Um Pflegeleistungen nach Bundesgesetz über die Krankenversicherung (KVG) korrekt abzugrenzen, den Pflegeanteil gegenüber Kantonen und Gemeinden nachvollziehbar darzustellen und den Personaleinsatz fundiert zu steuern, benötigen Institutionen verlässliche Zeit- und Leistungsdaten.

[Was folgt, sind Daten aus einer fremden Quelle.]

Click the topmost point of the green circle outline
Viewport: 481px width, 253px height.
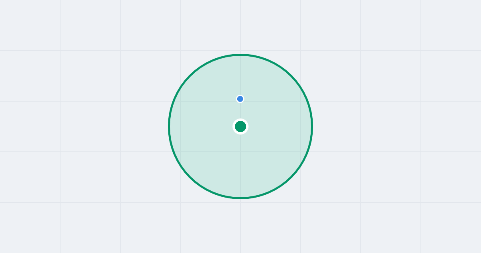[x=241, y=55]
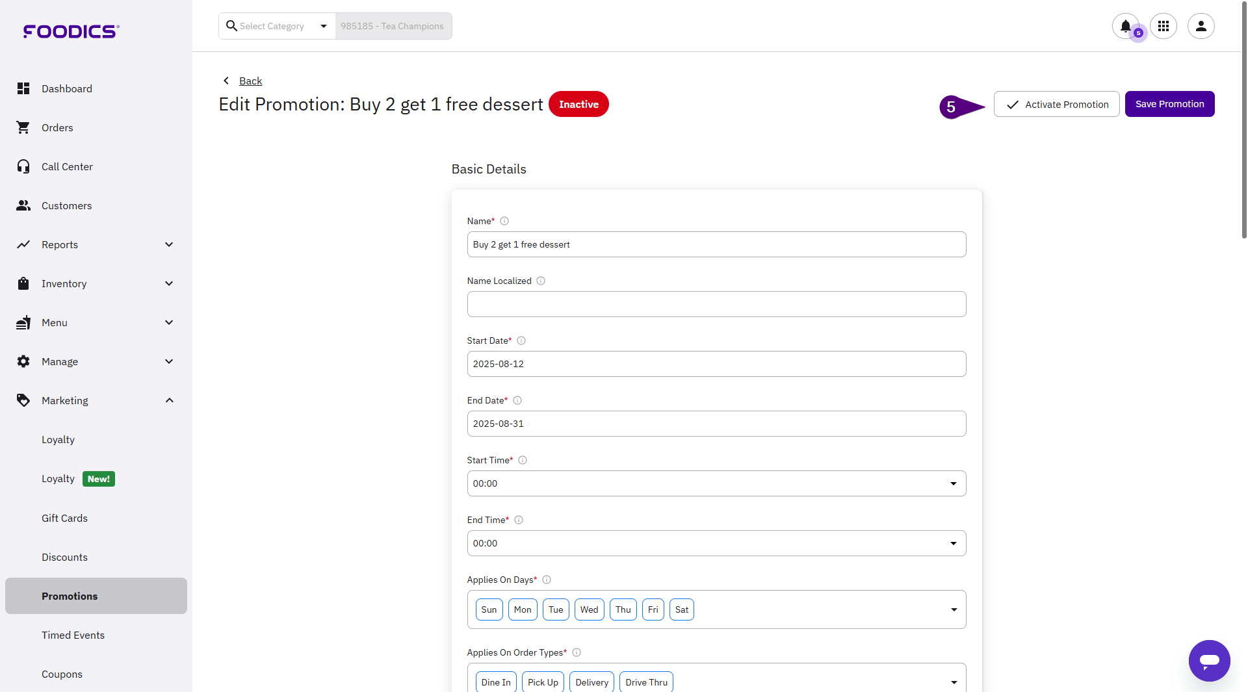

CURAtime ist ein Instrument zur Tätigkeitsanalyse in Alters- und Pflegeinstitutionen. Es unterstützt Institutionen dabei,

  • Pflege (KVG) und Betreuungsleistungen klar zu trennen,
  • den Pflegeanteil nachvollziehbar zu belegen,
  • den Skill-Grade-Mix für den bedarfsgerechten Mitarbeitendeneinsatz zu erheben,
  • Prozesse und Abläufe gezielt zu verbessern,
  • transparent aufzuzeigen, wer wofür wie viel Zeit aufwendet,
  • Tarifverhandlungen, Personalplanung und strategische Entscheidungen fundiert zu unterstützen.

Ein CURAtime-Projekt dauert in der Regel vier bis fünf Monate. Die Datenerhebung erfolgt während rund zwei Wochen.